Kazakhstan Considers Reopening Case Of Man's Death After Police Custody

Irina Reibant started a hunger strike on July 25, four days after local law enforcement officials rejected a request to reopen the case of his death.

PETROPAVL, Kazakhstan -- Authorities in the northern Kazakh city of Petropavl have reportedly started the process of reopening a case into the alleged killing of a 25-year-old man by police in 2017.

Anatoly Reibant's mother, who has been on a hunger strike for 19 days demanding justice, told RFE/RL that officials on August 13 handed her a letter saying that the regional prosecutor's office had requested the Prosecutor-General's Office in Nur-Sultan, the capital, reopen the case.

Reibant, a father of two, died weeks after he sustained multiple facial fractures while in police custody.

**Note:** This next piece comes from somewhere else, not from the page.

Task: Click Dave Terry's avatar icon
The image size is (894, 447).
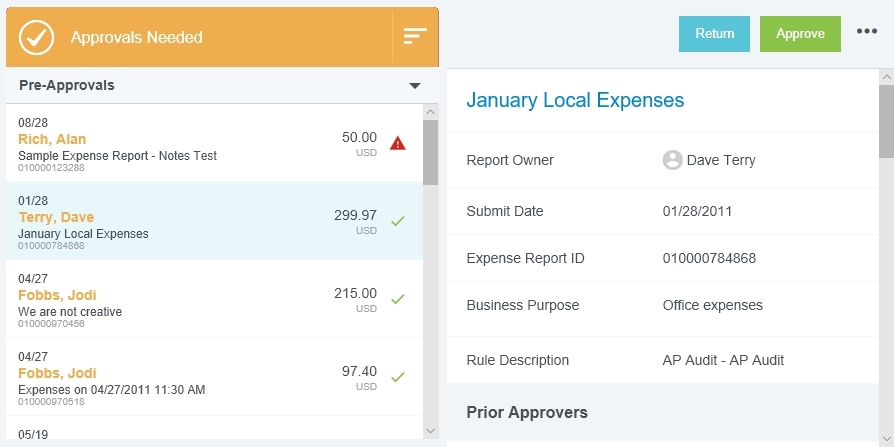Action: click(672, 160)
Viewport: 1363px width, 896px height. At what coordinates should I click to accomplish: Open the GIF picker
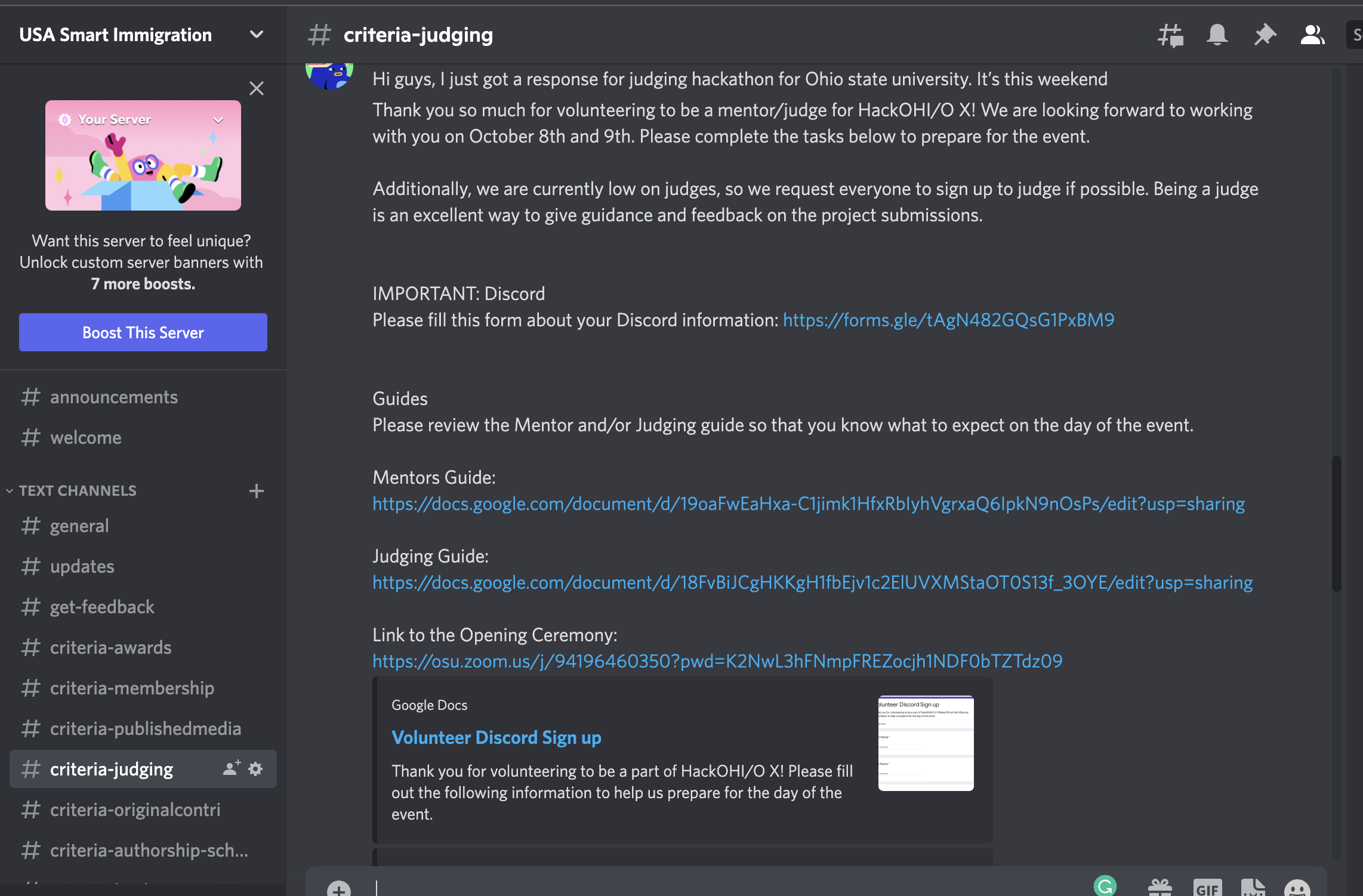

His parents say he died after he was severely beaten by several police officers, while a court has ruled it a suicide.

The mother, Irina Reibant, started a hunger strike on July 25, four days after local law enforcement officials rejected a request to reopen the case of his death.

Police brutality in the tightly controlled Central Asian state has been an issue for decades.

The 61-year-old mother told RFE/RL that physicians who accompanied the officials at her home recommended she stop the hunger strike.

"I refused to stop the hunger strike, saying to them that I will continue it until the case is returned to a court and those responsible for my son's death are convicted," Reibant said.

She added that officials promised to grant her husband, who has a cancer condition, disability status and to provide him with an additional annual financial allowance.